Home—New South Wales, Australia.


Mystery writer, architect, and educator. University of Newcastle, New South Wales, Australia, professor of architecture, 1984-2000.


John Creasey Memorial Award shortlist, Crime Writers Association, for The Marx Sisters; Ned Kelly Award for Crime Writing, Crime Writers Association of Australia, 1996, for The Malcontenta.


(With David Gosling) Design and Planning of Retail Systems, Whitney Library of Design (New York, NY), 1976.

(With David Gosling) Concepts of Urban Design, St. Martin's Press (New York, NY), 1984.

Shopping Malls: Planning and Design, Nichols (New York, NY), 1985.

The Pender Index: A Guide to the Architectural Work of the Pender Practice of Maitland, N.S.W, 1863-1988, Faculty of Architecture, Building, and Design, University of Newcastle (Newcastle, New South Wales, Australia), 1999.


The Marx Sisters, Hamish Hamilton (London, England), 1994, Arcade (New York, NY), 1999.

The Malcontenta, [England], 1995, Arcade (New York, NY), 2000.

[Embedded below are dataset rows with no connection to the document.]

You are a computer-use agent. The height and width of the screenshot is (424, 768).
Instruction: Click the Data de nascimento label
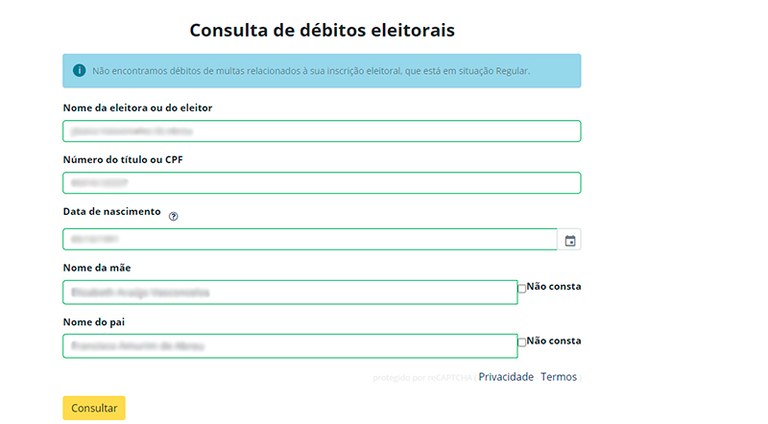(x=111, y=212)
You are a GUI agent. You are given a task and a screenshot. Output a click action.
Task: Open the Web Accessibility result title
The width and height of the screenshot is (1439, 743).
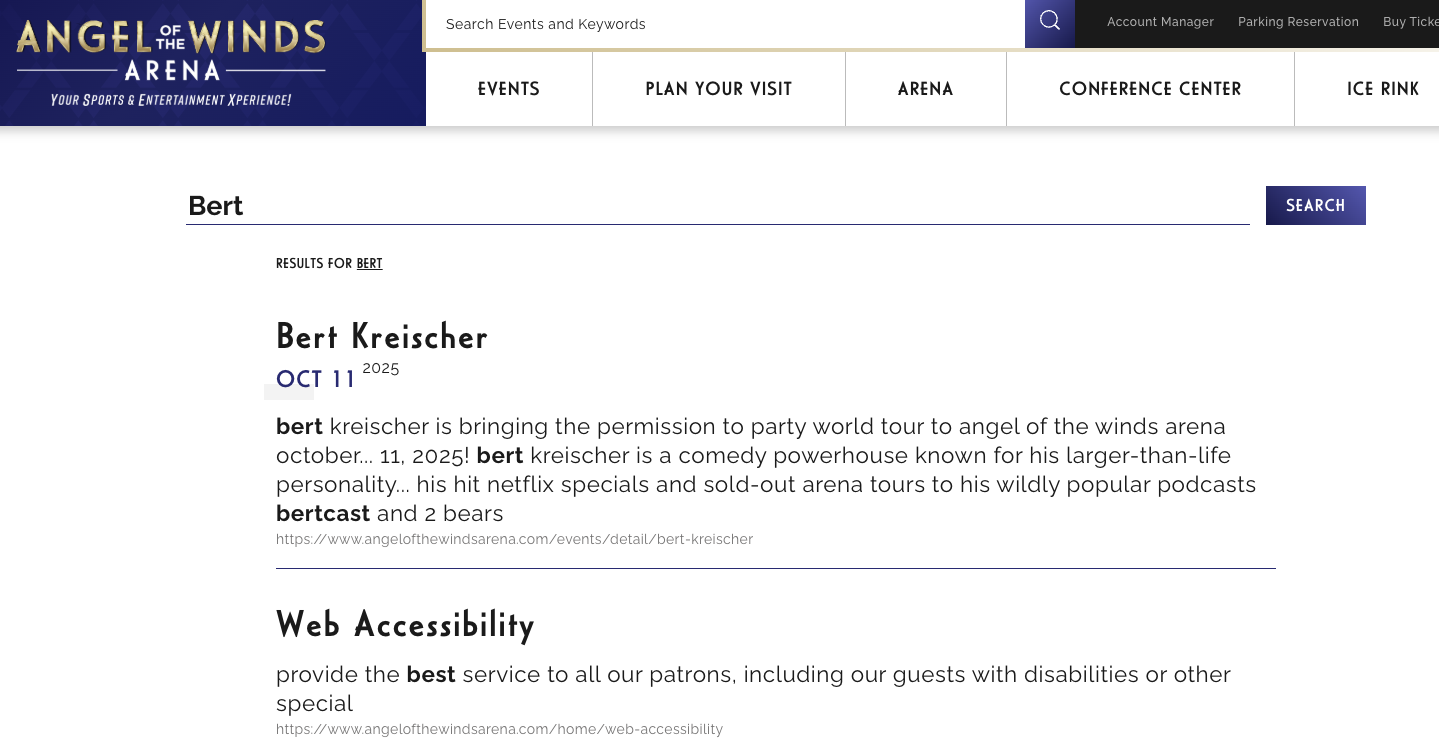click(x=405, y=625)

All My Enemies, Hamish Hamilton (London, England), 1996.

The Chalon Heads, Allen & Unwin (St. Leonards, New South Wales, Australia), 1999, Arcade (New York, NY), 2001.

Silvermeadow, Orion (London, England), 2000, Arcade (New York, NY), 2002.

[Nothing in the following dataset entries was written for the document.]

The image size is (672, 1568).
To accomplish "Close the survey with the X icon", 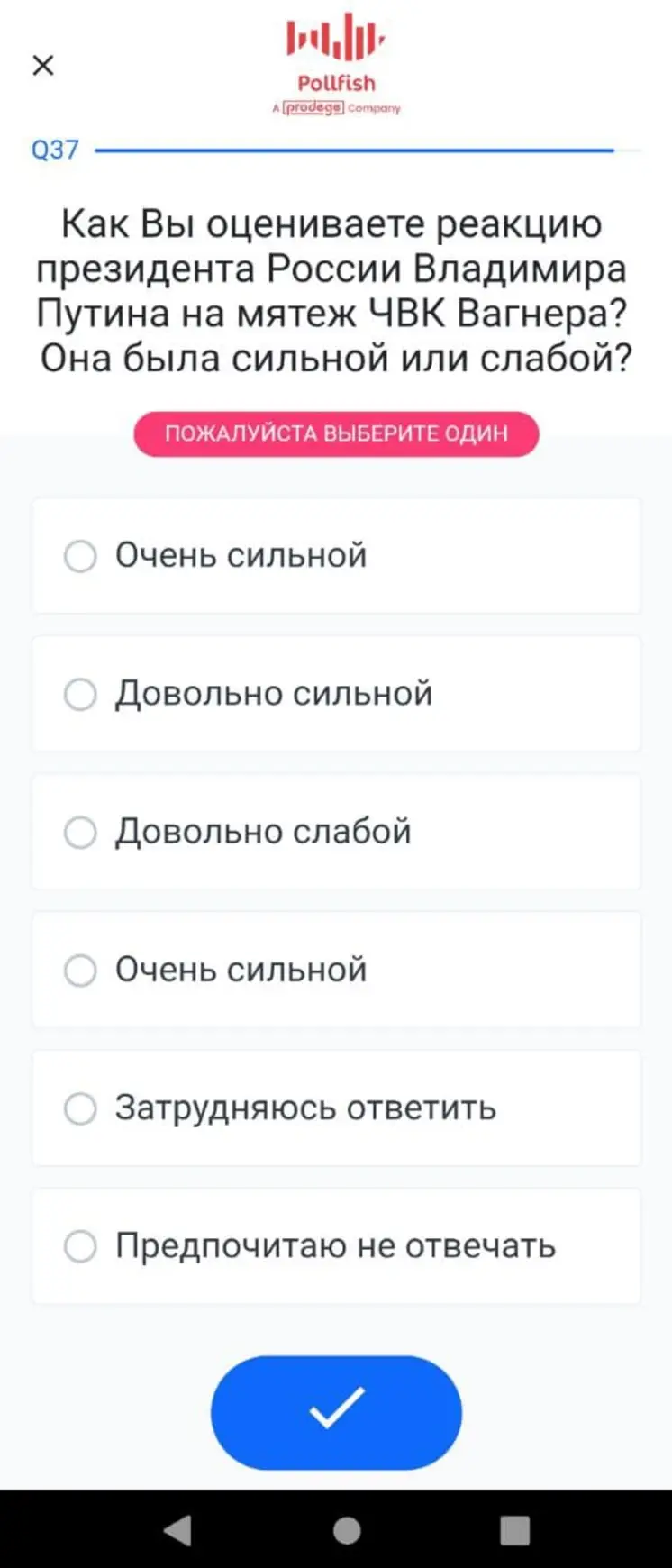I will tap(43, 65).
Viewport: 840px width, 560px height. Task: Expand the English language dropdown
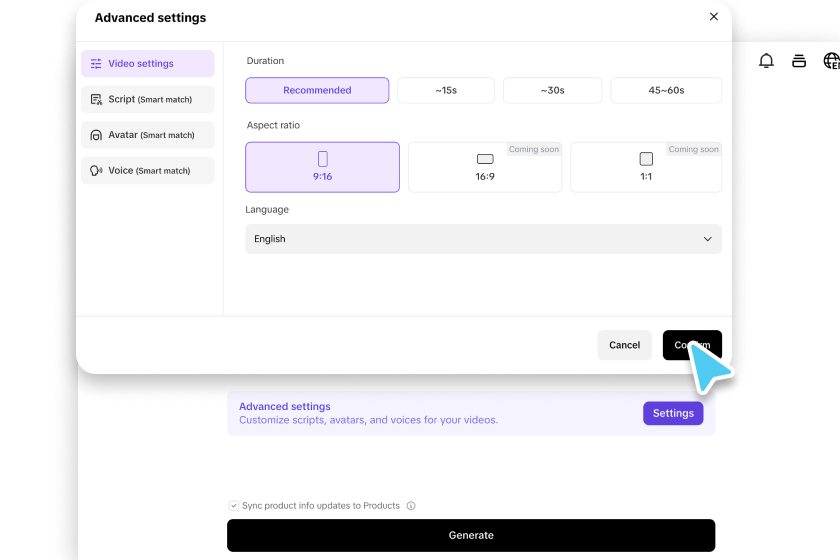(x=483, y=239)
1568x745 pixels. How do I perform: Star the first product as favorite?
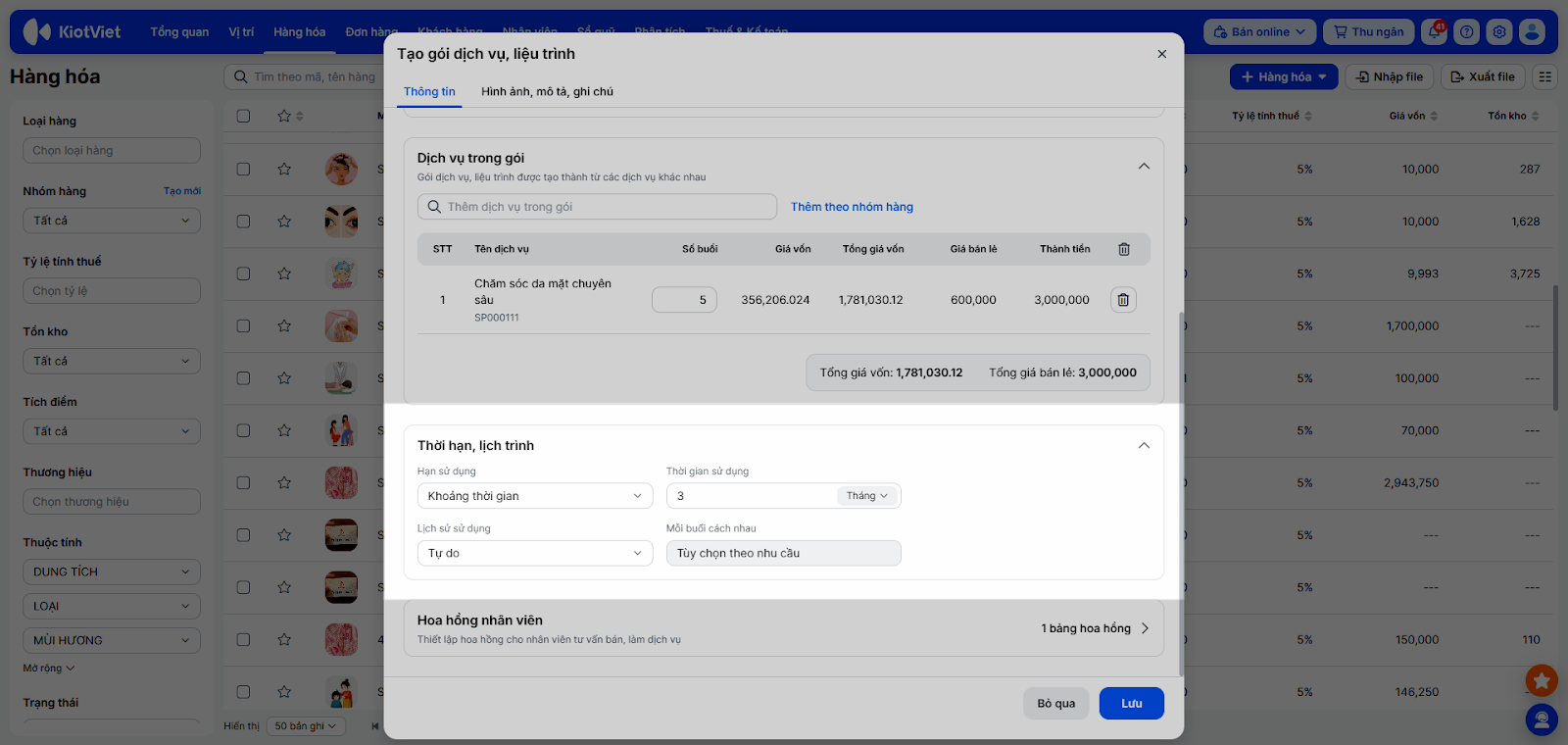pyautogui.click(x=284, y=169)
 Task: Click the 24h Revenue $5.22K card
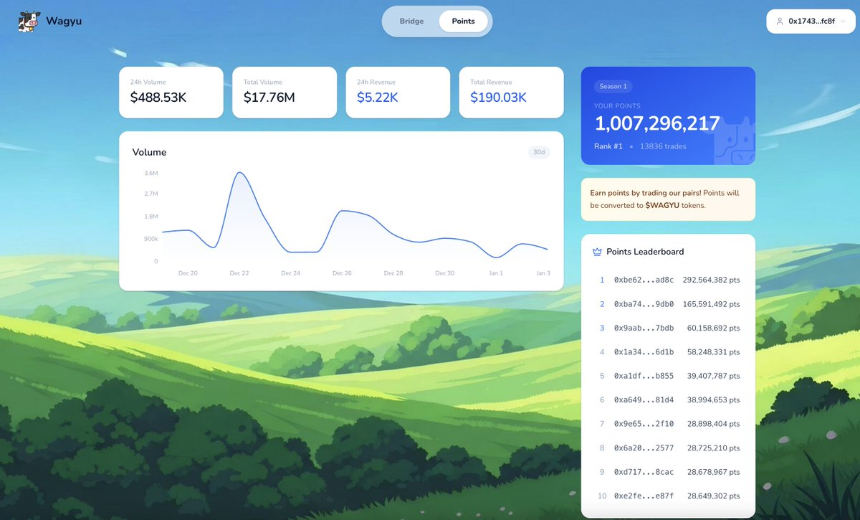[x=398, y=92]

Babel, Orion (London, England), 2002, Arcade (New York, NY), 2003.

The Verge Practice, Arcade (New York, NY), 2003.

No Trace, St. Martin's Minotaur (New York, NY), 2006.


A Cambridge-educated architect by profession, Barry Maitland is the author of the popular "Kathy and Brock" series of mysteries. Born in Scotland, Maitland was raised in England, where he taught, practiced, and wrote about architecture. Among his architecture-related books are Design and Planning of Retail Systems, from 1976; Concepts of Urban Design, published in 1984; and Shopping Malls: Planning and Design, which appeared in 1985.

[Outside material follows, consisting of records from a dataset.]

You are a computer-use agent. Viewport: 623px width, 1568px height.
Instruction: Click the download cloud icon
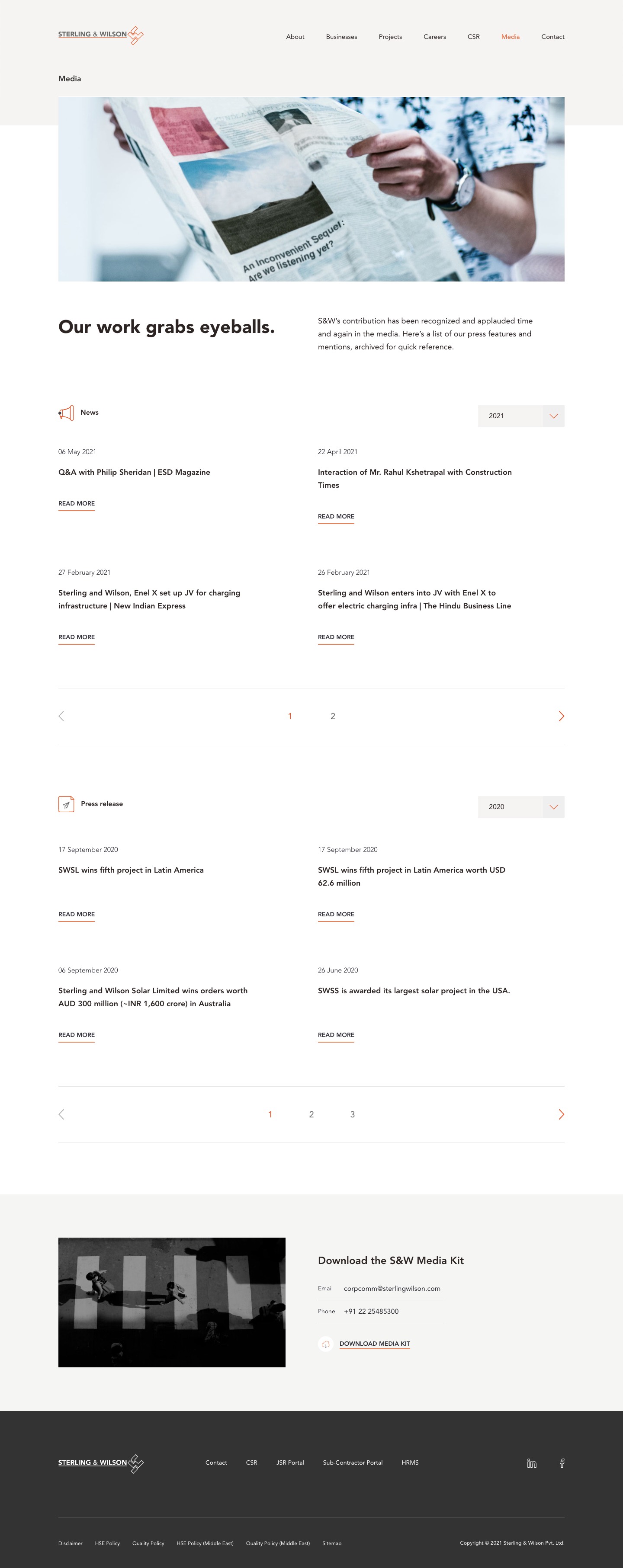[x=326, y=1344]
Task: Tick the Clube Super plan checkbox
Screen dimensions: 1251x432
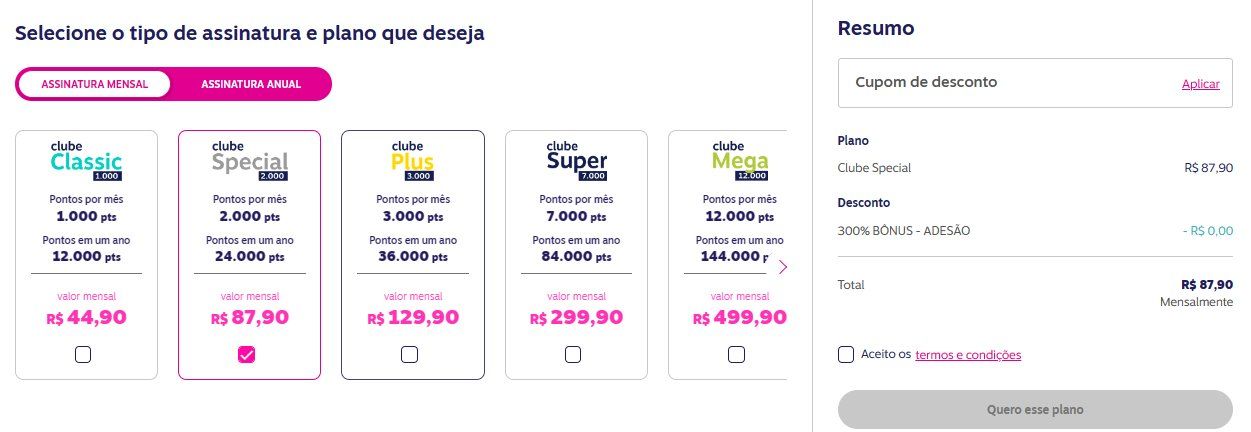Action: [x=573, y=354]
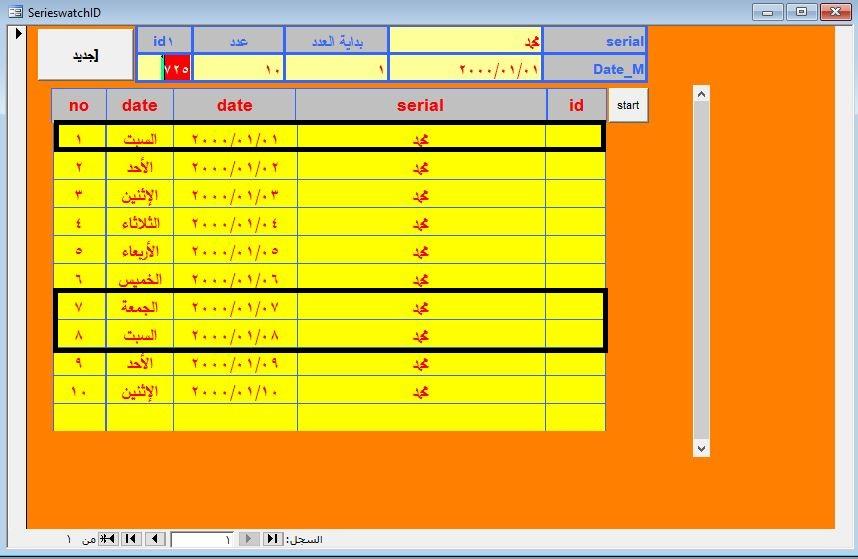Image resolution: width=858 pixels, height=559 pixels.
Task: Click the record selector arrow at top-left
Action: pyautogui.click(x=18, y=34)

Maitland began writing while still a student, he told David Honeybone in an interview on the Crime Factory Web site. "It took me 30 years of writing before I had my first book published, The Marx Sisters, the first crime novel," Maitland said. Published in England in 1994, The Marx Sisters introduces the Scotland Yard police detective team of Kathy Kolla, detective sergeant, and David Brock, chief inspector. The novel concerns three elderly sisters: Meredith Winterbottom, Peg Blythe, and Eleanor Harper, great-granddaughters of Karl Marx. When Meredith is discovered dead of unknown causes, her doctor suspects foul play; she was the sole dissenter in a plan to sell the sisters' home to land developers. Kathy and Brock begin an investigation and uncover a cast of suspicious characters, including a book dealer, the land developer, an American scholar, and Meredith's son. However, the investigation is abruptly cancelled by their superiors with little progress and no solution. Then, Eleanor also turns up murdered, a collection of books and manuscripts that may have been owned by Karl Marx takes on great importance, and Kathy and Brock are on the case again.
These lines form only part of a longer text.